(Page text):
===

# Art's Lawn Journal



## artb (Jul 17, 2019)

Late entry for the season but better late than never!
Moved to the place this past spring. The lawn was in decent shape to begin with, just needed some fine tuning.
Took care of the weeds (mostly crabgrass and clover) and have been going through the fall nitrogen blitz.
Treated myself to a TORO GM1600 also as ive been really liking the reel low look of the lawn.
Its far from perfect from its ok for now until i get around to renovating it with a bluegrass monostand.

Here it is double cut, HOC is 1". Looks greener in person. Maybe ill give it another shot of iron at some point this fall.




Plans for next year will hopefully be a levelling up front and some overseed to thicken up the turf. The backyard will undergo some serious renos in the next few years also. The grass back there isnt terrible but its fairly thin, and some spots it feels like im offroading.


----------



## artb (Jul 17, 2019)

10/1/19
Quick mow today before the rain hits, the lawn was needing it as its growing pretty quick now.
Went over the backyard with the vacuum to get most of the leaves and sticks before cutting.
Decided to go with some single doubles front and back today. I know theyre perfectly straight, still getting the hang of it





Thickness isnt bad up front for a mixed lawn


There used to be a big tree in the spot at the bottom right. Struggling to get it to fill back again but its way better than when i moved in earlier this year.


Really liking this machine! Little hard to maneuver up front with the hill, especially around the cable boxes


----------



## Harts (May 14, 2018)

===

(Set tasks):
**a)** Answer these from the lawn journal thread above:
(i) What model of mower did the author buy?
(ii) What height of cut does the author give for the double cut?
(iii) What did the author use to clear leaves and sticks from the backyard before the 10/1/19 mow?
**b)** List every distinct date that appears in the lawn journal thread above.
**c)** Extend the lawn journal thread above, picking up after its last line.

(Source excerpt):

===

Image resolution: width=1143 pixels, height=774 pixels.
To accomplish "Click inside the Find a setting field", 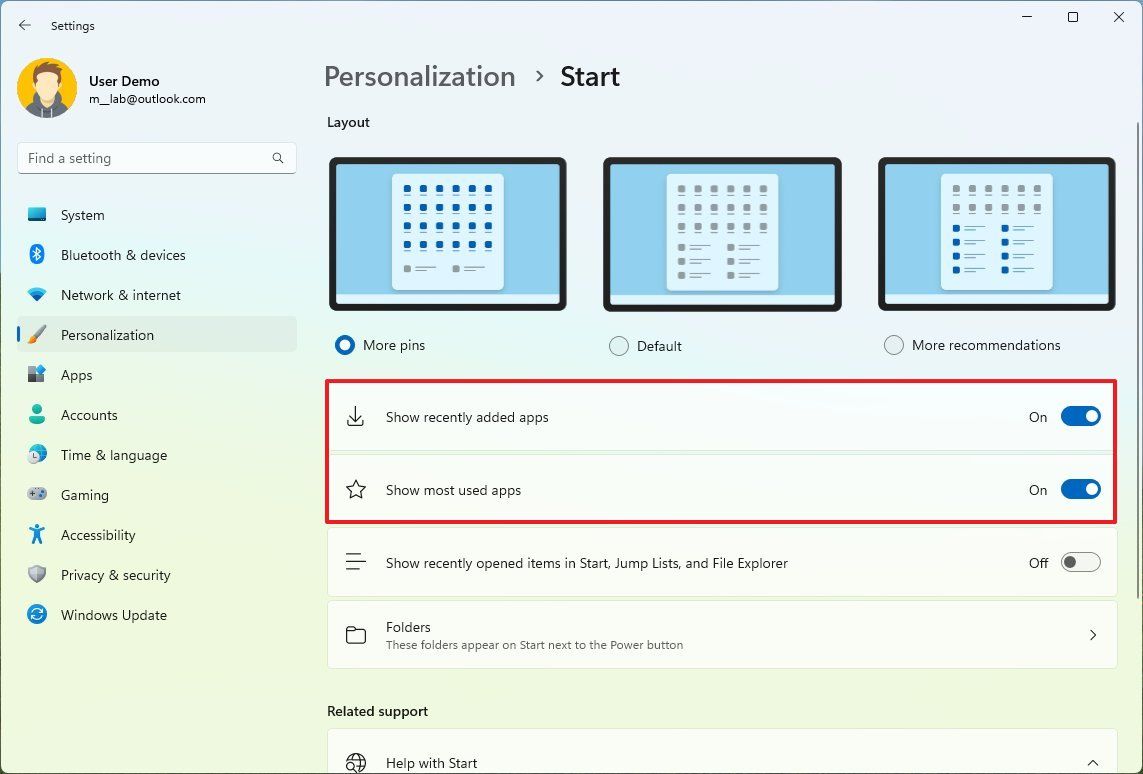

===

(Final results):
**a)**
(i) A TORO GM1600.
(ii) 1".
(iii) A vacuum.

**b)**
Jul 17, 2019
10/1/19
May 14, 2018

**c)**
Lawn is looking good. It took me about a month to get the hang of the 1000.


----------



## artb (Jul 17, 2019)

Harts said:


> Lawn is looking good. It took me about a month to get the hang of the 1000.


Thank you, just trying to make it look half as good as yours haha. Yea i wish i tried the 1000 before just buying this one but its kind of hard to do. Plus it is nice having the 26"wide cut. You'd imagine the mows would be quicker but it seems the OCD just gets worse and everything has to be more and more perfect lol


----------



## Harts (May 14, 2018)

I wish I would have gotten the 1600. The golf course I got it from had 2 of each they were selling. I just don't have the room to store the 1600.

I ended up painting the notches on my grass catcher red so I could line up my passes easier.


----------



## artb (Jul 17, 2019)

Got a new toy this after weeks of dreaming and research. Very happy with it.
Gave the lawn a quick haircut as well.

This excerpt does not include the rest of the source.